Experiencia laboral con mucho aprendizaje

Abraham Domínguez es uno de los que trabaja en la chacra de Campo Ramón y expresó su alegría porque consiguieron un amplio espacio donde pueden producir a mayor escala con “nuestras compañeras”.

Considera una experiencia laboral que le permitió aprender varias cosas, “entre ellas a manejar un tractor. Esta tarea es muy motivadora y dan ganas de seguir adelante sabiendo que contamos con el apoyo de Lorena y Miriam, entre otras compañeras, y de Martín Sereno que siempre nos acompaña y gestiona insumos para nuestro proyecto. Es una muy buena oportunidad para contar con un sustento económico digno para sostener a nuestras familias en estos tiempos tan complicados por la pandemia”, dijo el joven.

El grupo trabaja durante el día en la chacra, comparten el almuerzo y colaboran entre todos. “Cuando vemos el fruto de nuestro trabajo, sentimos que hay una razón para seguir y no perder las esperanzas en un futuro donde la cooperación es colectiva”, manifestó.

“Nos sobran las ganas de salir adelante”

Una de las coordinadoras del emprendimiento es Lorena Miller, quien siente que las más de 50 familias están comprometidas y ante esta gran oportunidad que se les presenta.

“Comenzamos hace dos años con huertas orgánicas en Villa Bonita en lugares más chicos. Pero ahora tenemos la posibilidad de hacerlo en una chacra grande y pensando en el futuro, porque lo que emprendemos hoy dará sus frutos. Nos sobran las ganas de salir adelante con esta producción que nos generará un ingreso digno, no sólo para nuestras familias sino para otras más que se pueden sumar porque ahora podemos plantar y criar animales con una mayor extensión de tierra”.


Actualmente se organizan en grupos de 10 personas de lunes a sábados. “Pero como también estamos criando pollos y cerdos, está planeado que será un trabajo de lunes a lunes. En el medio limpiamos y sembramos. La idea es seguir creciendo y las familias que se quieran incorporar son bienvenidas, porque sabemos que la situación es crítica, y que cuanto más nos esforcemos, los beneficios serán para todas y todos los que trabajamos”.

Producción para consumir y comercializar

La joven hizo hincapié en que este emprendimiento les permite a todos y todas tener un oficio y vivir dignamente, convencidas de que el trabajo es la mejor política social.

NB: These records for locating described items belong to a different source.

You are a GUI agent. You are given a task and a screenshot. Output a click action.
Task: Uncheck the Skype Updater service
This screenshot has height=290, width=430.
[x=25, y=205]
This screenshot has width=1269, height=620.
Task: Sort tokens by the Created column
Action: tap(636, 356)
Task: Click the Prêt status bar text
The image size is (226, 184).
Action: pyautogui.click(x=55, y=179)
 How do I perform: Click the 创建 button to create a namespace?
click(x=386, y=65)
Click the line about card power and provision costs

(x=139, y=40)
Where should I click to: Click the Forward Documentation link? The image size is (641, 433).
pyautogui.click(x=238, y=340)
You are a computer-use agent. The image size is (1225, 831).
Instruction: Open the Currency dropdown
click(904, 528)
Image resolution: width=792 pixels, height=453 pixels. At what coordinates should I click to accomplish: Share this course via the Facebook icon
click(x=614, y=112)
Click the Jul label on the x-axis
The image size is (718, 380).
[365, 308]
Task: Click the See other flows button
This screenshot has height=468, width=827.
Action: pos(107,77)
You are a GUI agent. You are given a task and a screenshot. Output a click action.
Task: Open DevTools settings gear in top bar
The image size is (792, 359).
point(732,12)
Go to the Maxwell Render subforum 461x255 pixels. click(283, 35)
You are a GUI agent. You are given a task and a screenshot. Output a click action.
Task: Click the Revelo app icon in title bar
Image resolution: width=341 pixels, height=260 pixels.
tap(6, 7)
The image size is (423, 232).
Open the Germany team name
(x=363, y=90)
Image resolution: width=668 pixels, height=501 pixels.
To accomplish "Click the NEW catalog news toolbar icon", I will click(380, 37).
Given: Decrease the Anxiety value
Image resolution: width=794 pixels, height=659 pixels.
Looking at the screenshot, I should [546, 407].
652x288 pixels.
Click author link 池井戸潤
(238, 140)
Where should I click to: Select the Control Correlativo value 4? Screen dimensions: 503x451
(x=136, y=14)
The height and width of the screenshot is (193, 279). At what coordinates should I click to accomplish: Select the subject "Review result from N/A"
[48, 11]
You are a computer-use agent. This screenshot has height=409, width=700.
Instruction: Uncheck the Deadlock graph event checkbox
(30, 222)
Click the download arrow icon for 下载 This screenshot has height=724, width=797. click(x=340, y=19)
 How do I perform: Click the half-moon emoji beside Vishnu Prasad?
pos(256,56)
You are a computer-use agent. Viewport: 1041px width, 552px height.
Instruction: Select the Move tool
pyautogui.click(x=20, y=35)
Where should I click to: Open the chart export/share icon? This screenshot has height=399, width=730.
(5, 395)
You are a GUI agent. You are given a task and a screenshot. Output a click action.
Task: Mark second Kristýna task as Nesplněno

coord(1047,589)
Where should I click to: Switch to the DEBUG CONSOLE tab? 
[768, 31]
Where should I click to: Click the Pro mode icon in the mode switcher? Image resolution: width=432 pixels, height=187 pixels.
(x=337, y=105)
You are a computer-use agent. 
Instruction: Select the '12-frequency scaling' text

“Con la huerta no sólo aprendemos un modo de trabajar; además podemos consumir y comercializar. Nos compran los kioscos y los mercados de Oberá y Villa Bonita, y contamos con producción para responder. No recibimos ninguna ayuda del Municipio de Campo Ramón, ni de Oberá ni de Alem. Nos da una mano el diputado Sereno que está desde cuando arrancamos y no nos deja solos. Le agradecemos a él como referente del PAyS y del Evita, y a los compañeros y compañeras comprometidas con este proyecto”, señala Lorena.

Trabajo cooperativo y solidario

Otra de las trabajadoras, Miriam Michalski, habla de sueños y esperanza. “Empezamos con una huerta comunitaria, después surgió lo de la chacra con mucha extensión de tierra, y decidimos sacar adelante la plantación, y la crianza de animales. Entre todas nos dividimos las tareas y estamos orgullosas de obtener un sustento diario para las familias de la agrupación”, expresó.

Todavía les faltan algunas herramientas como azadas y machetes porque hay mucho para hacer en ese predio. “Siempre estamos atentas a lo que se necesita porque es una manera de avanzar. Queremos un vehículo para trasladar los productos, y también a los compañeros y compañeras que viven lejos y se les dificulta viajar”.

Entre todos se ayudan, y algunos recurren a la venta de pastelitos para sumar dinero para el futuro móvil. “El esfuerzo es colectivo para que la producción crezca con el trabajo que hacemos con mucho compromiso”, afirmó Miriam.